O pastor diz ter a sensação de que as igrejas estão vivendo uma espécie de sonambulismo. “Só assim para explicar que endossemos falas violentas, odiosas, como a do presidente e de seus correligionários. Não faz o menor sentido do ponto de vista daquilo que entendemos como fé cristã por meio dos evangelhos.”
E cita um trecho de Mateus para definir a situação. “Estamos coando mosquitos e engolindo camelos.”
Para Menezes, o marketing do governo vem sendo eficiente em explorar determinados valores dos evangélicos e em convencer os mais conservadores. O slogan “Brasil acima de tudo, Deus acima de todos” seria um exemplo desta eficiência. Mas, na visão dele, trata-se de um texto “politicamente canalha e teologicamente equivocado”.
Demitido por ‘pensar diferente’
Demitido da Igreja Batista em 2018, o pastor Raimundo Soares é bastante crítico ao movimento evangélico. Para ele, o bolsonarismo infiltrado nas igrejas é apenas uma face de algo que está muito errado. Soares alega que o “protestantismo ou evangelicalismo” cresceu de forma acelerada no Brasil a partir do século 20. E talvez, por isso, vem apresentando distorções.
O pastor compara determinados líderes religiosos a latifundiários. “O donatário de um latifúndio olha para sua propriedade e conta os seres humanos como um produto, como um curral. O pastor precisa evitar esse problema”, aconselha.
Integrante de um grupo que pesquisa a religião na UEL, Soares diz que o Cristianismo é um “fato” e que o evangelismo, uma “notícia do fato”. “O Cristianismo é o amor ao semelhante, a justiça, a honra, a inclusão.

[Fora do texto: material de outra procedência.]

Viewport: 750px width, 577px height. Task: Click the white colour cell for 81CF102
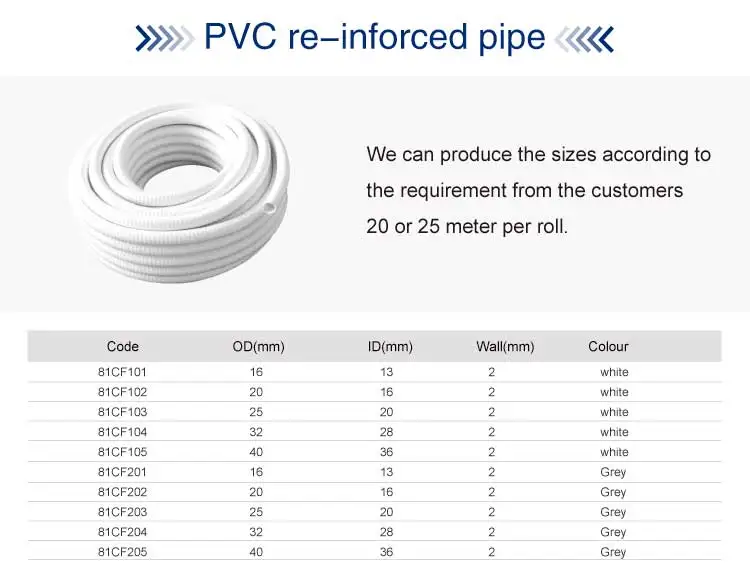click(614, 392)
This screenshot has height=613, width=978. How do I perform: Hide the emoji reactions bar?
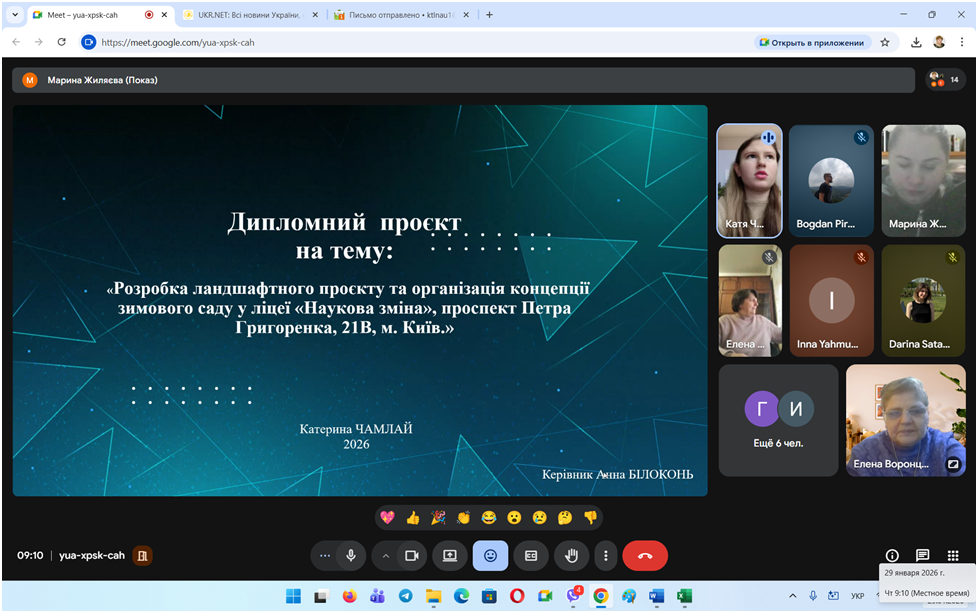point(490,555)
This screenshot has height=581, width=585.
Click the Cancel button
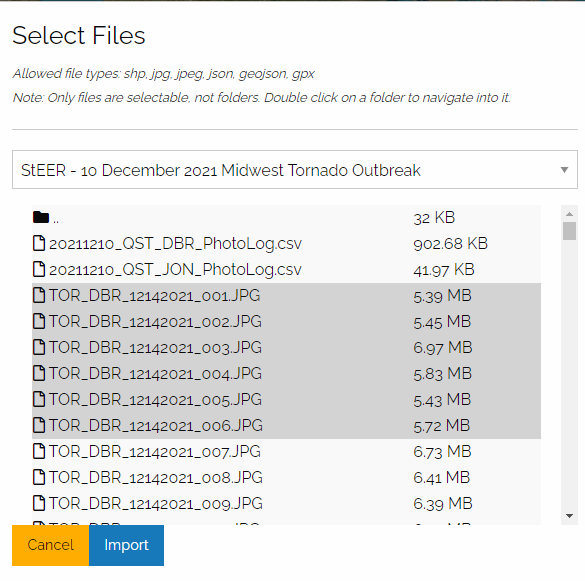click(50, 545)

Nós estamos deixando o fato de lado e nos preocupando mais com a notícia”, filosofa.
Soares considera que a ética cristã está em falta em muitas igrejas. “Temos pessoas que ficam riquíssima em pouco tempo, vendendo o evangelho como produto”, aponta.
Por outro lado, o protestantismo sempre teve valores morais muito arraigados. E os políticos vêm sabendo utilizar desses valores. “O Bolsonaro foi muito criativo em se apropriar disso.” Mas o rebanho não é uma massa homogênea. Os mais pobres estão preocupados em buscar uma vida melhor. E tendem a votar com mais pragmatismo.
O pastor diz que foi demitido por “pensar diferente”. “Não conseguiram compreender minha linha de raciocínio.” Mas não abandona a religião e segue frequentando a Igreja Batista da Vila Nova. “Nem tudo está perdido. Há muita gente consciente de seu papel.”
Ao final da entrevista para a Rede Lume, ele recomendou a leitura do início do Salmo 37: “Não se aborreça por causa dos homens maus e não tenha inveja dos perversos; pois como o capim logo secarão, como a relva verde logo murcharão.”